## What is expected
Reproduce each of the following rows word for word, omitting the pictures.

## Dataset records
[Start]

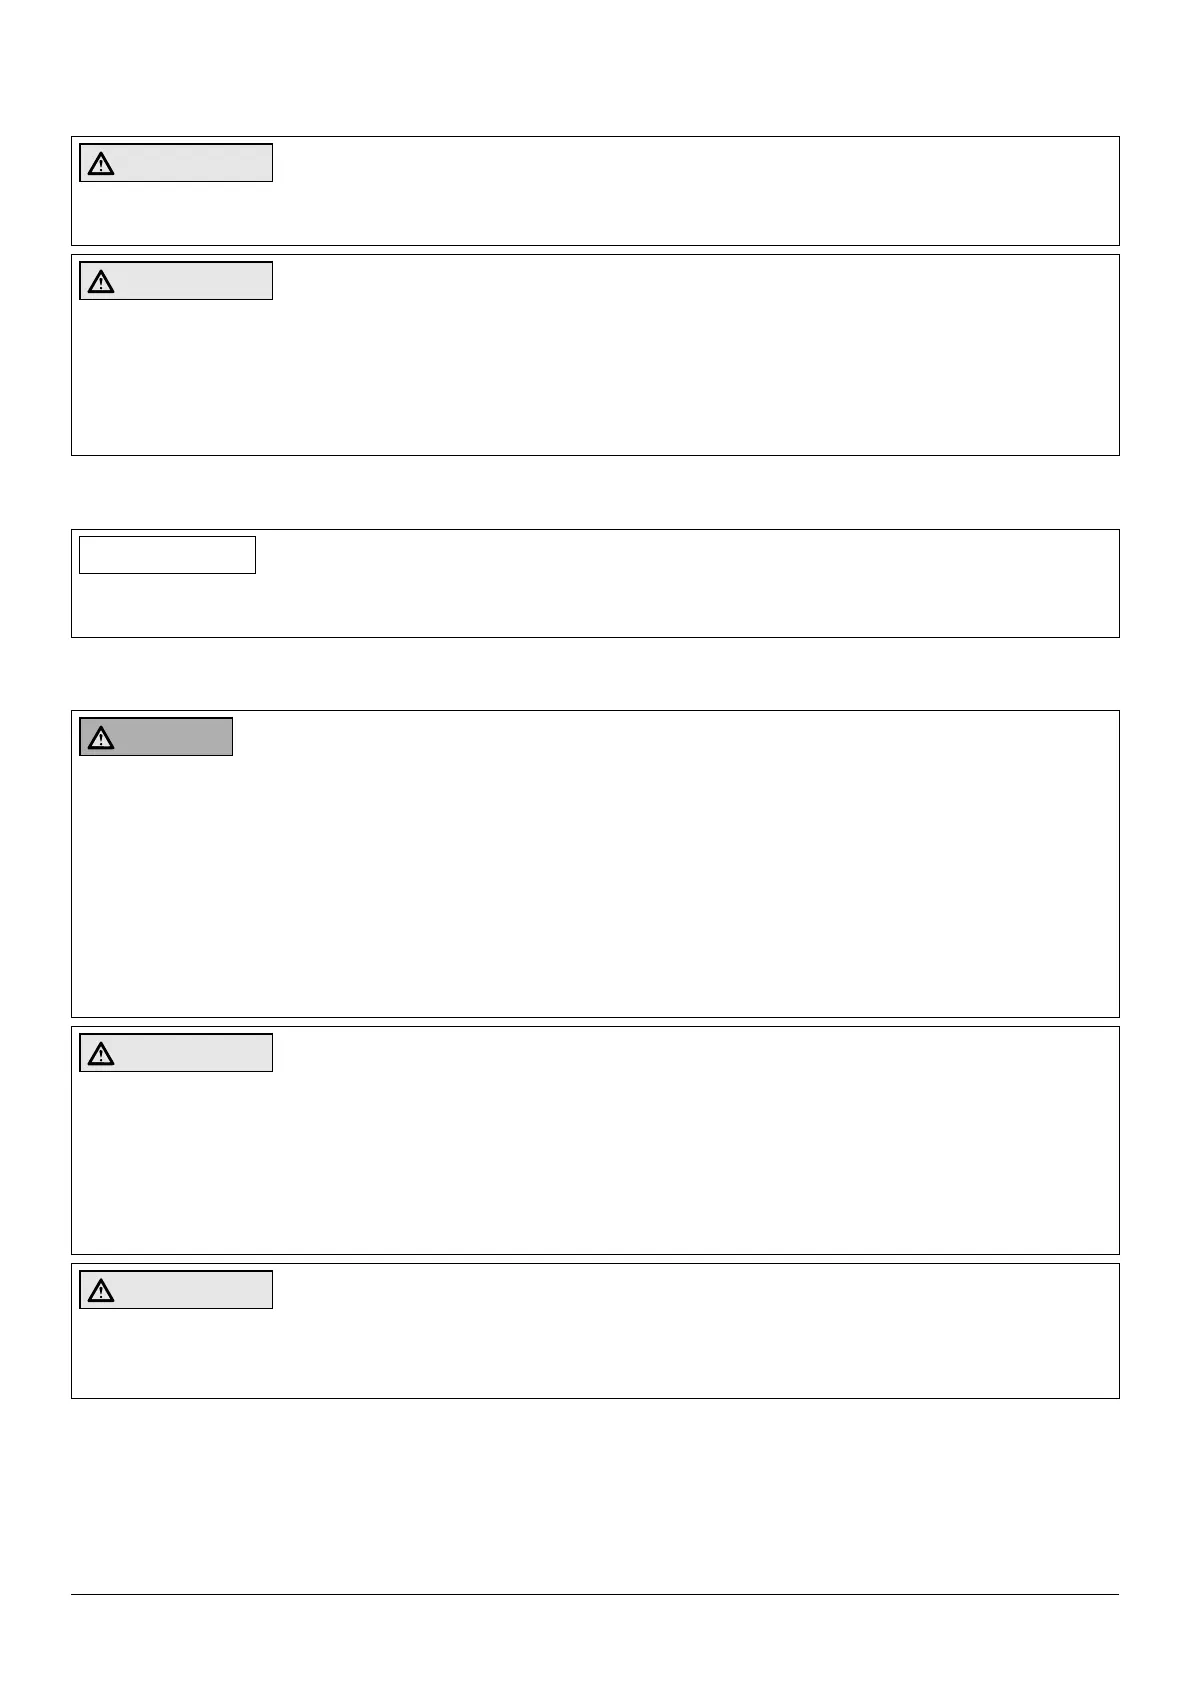The height and width of the screenshot is (1684, 1191).
Task: Select the empty white label box without icon
Action: point(168,555)
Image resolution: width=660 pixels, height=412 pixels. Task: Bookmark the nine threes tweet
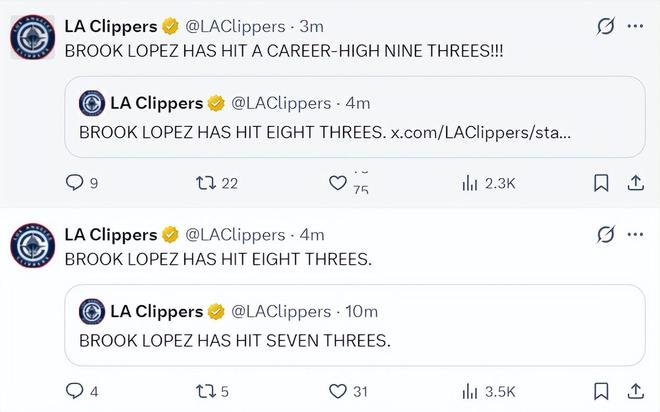601,183
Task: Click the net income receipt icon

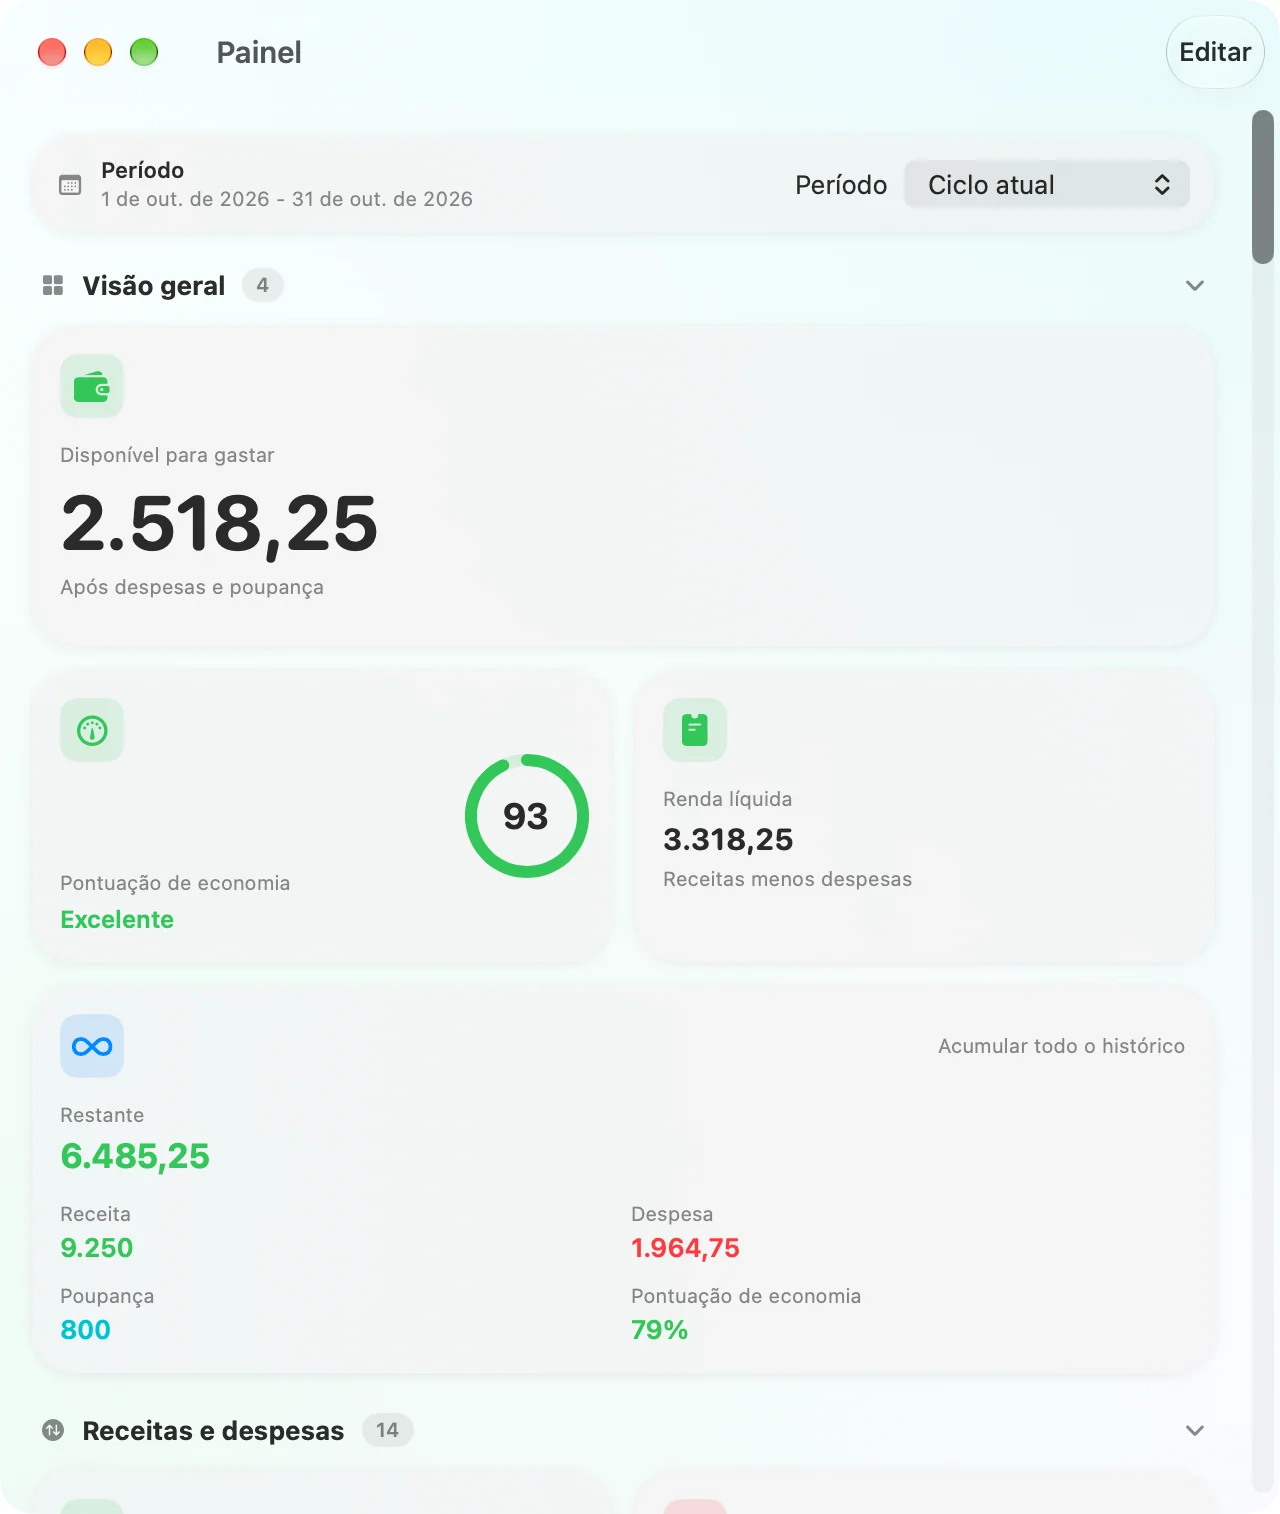Action: pyautogui.click(x=695, y=730)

[End]

## Written answer
The height and width of the screenshot is (1684, 1191).
Task: Select the empty white label box without icon
Action: point(168,555)
Image resolution: width=660 pixels, height=412 pixels. Task: Bookmark the nine threes tweet
601,183
Task: Click the net income receipt icon

Action: pyautogui.click(x=695, y=730)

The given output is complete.